**Task prompt:**
Continue the passage on CAN-SPAM and the FTC settlements over commercial e-mail, picking up right after its last sentence.
(Page excerpt)
Legitimate companies should view the FTC settlements as a sign that subject lines failing to indicate truthfully and clearly what is advertised within the body of the e-mail may be deemed deceptive. Avoid subject lines that appear to indicate some personal relationship with a recipient or suggest something not supported by the content of the e-mail. Marketers should ensure that their subject lines accurately inform recipients of the content of the e-mail.

 Notice that a commercial e-mail was an ad.  In both cases, the FTC identified the lack of notice that the e-mail was an ad as a cause of action. CAN-SPAM requires that marketers clearly and conspicuously identify a commercial e-mail as an ad if the marketer lacks the affirmative consent of the recipient.

Marketers should be cautious when sending commercial e-mails without an “Advertisement” notice. Despite a marketer’s belief that it may have recipients’ affirmative consent, the difficulty in demonstrating this consent should deter one from forgoing the notice. Marketers should clearly and conspicuously note that their commercial e-mails are ads. In doing so, they avoid questions around adequacy of notice and permission levels.
(End Page excerpt)
(Collected material)
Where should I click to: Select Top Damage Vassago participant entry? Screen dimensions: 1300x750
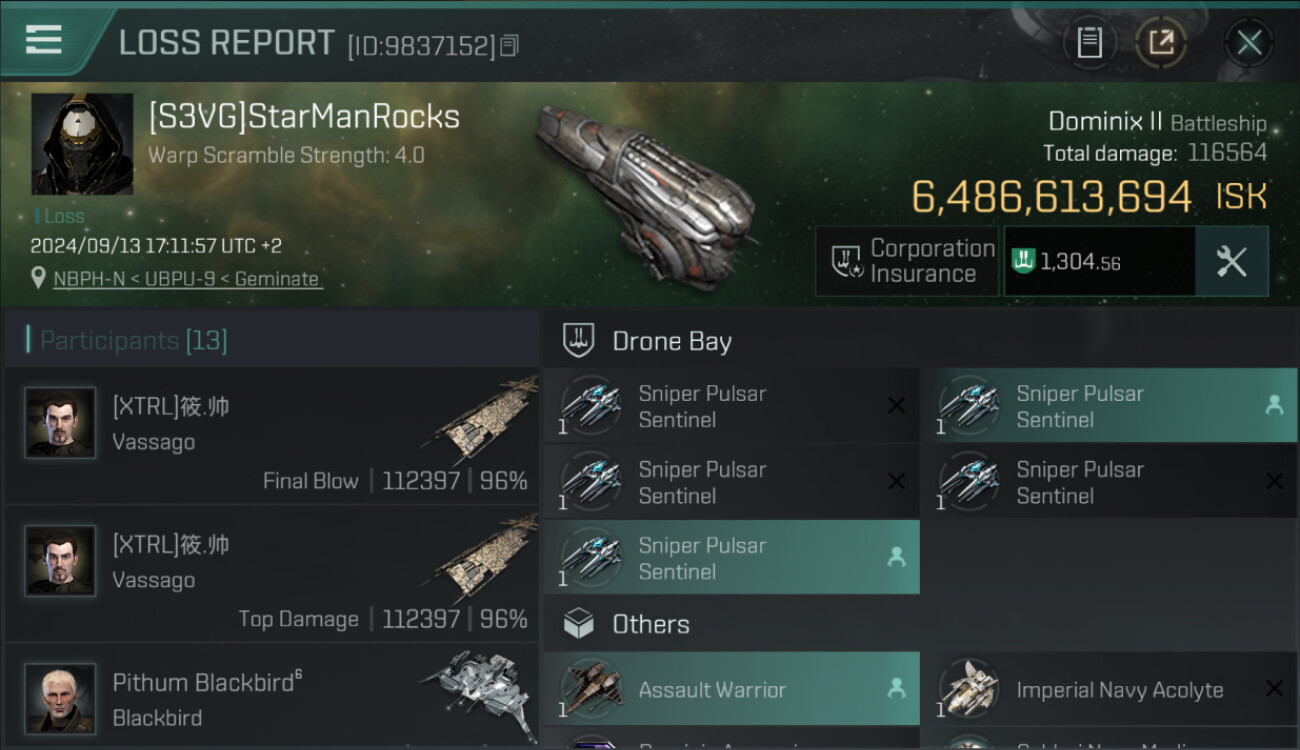click(x=272, y=574)
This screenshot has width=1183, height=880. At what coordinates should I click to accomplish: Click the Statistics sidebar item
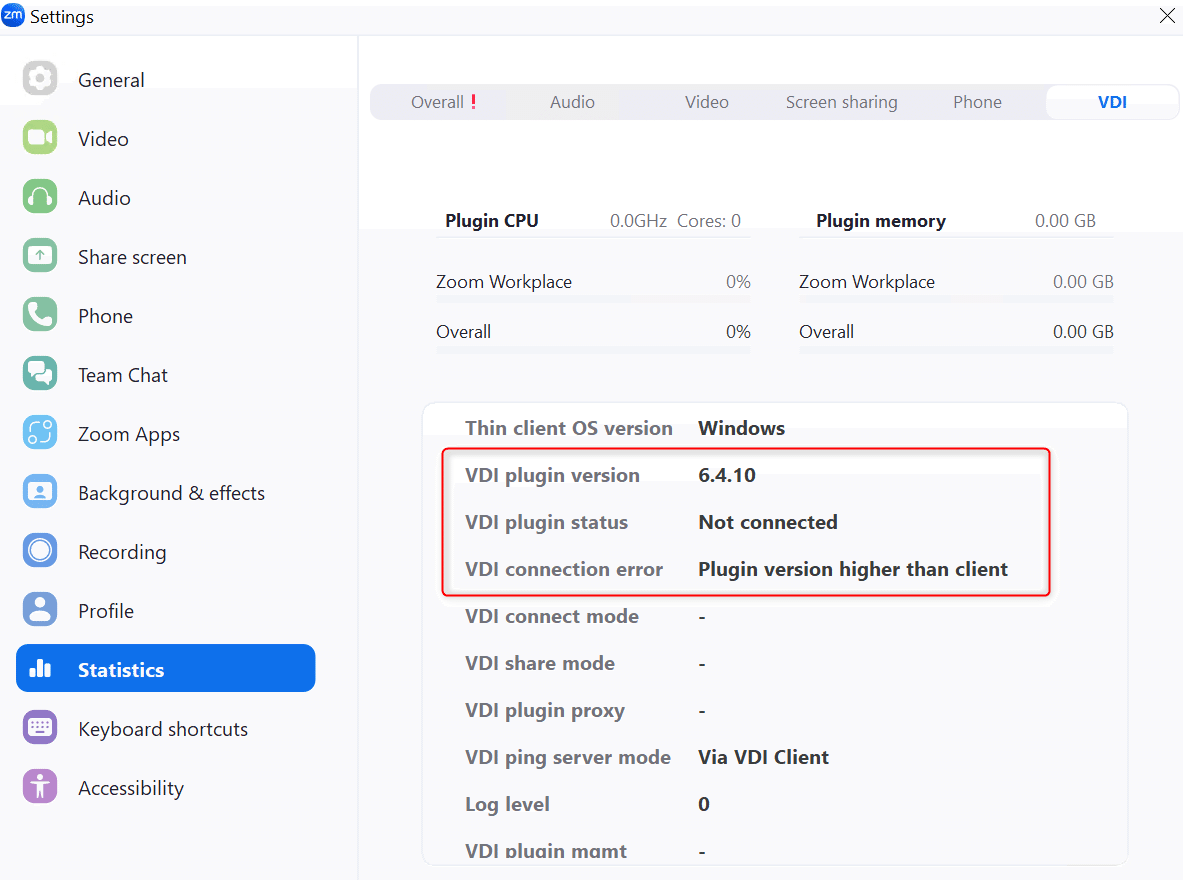(165, 669)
(End Collected material)
**Your response:**
 Clear and conspicuous notice of opportunity to opt out.  The FTC in both cases alleged that the defendants failed “to provide clear and conspicuous notice of the opportunity to decline to receive further e-mail messages from the defendant” as required by CAN-SPAM. Some of the opt-out notices found inadequate in these cases were “Why wait? You can stop getting mail at any time,” and “Reference options.”

Review your opt-out notices to confirm they are “clear and conspicuous.” In the settlement agreement with Optin Global, the FTC suggested a form of an opt-out notice that would constitute a “clear and conspicuous notice of opportunity to opt out.” In short, the FTC required that Optin Global begin its opt-out notice with, “to stop commercial e-mail from us…” Marketers who are not confident in the sufficiency of their opt-out notice should use this as a model.

Honoring of opt-out requests.  The FTC also alleged that the two defendants failed to honor recipient opt-out requests within CAN-SPAM’s 10 business-day window. These two cases reinforce the need to audit opt-out practices and ensure opt outs are processed effectively. All companies, especially those with multi-faceted marketing organizations, need to ensure that opt outs are being processed and applied effectively to all aspects of a line of business’ marketing effort.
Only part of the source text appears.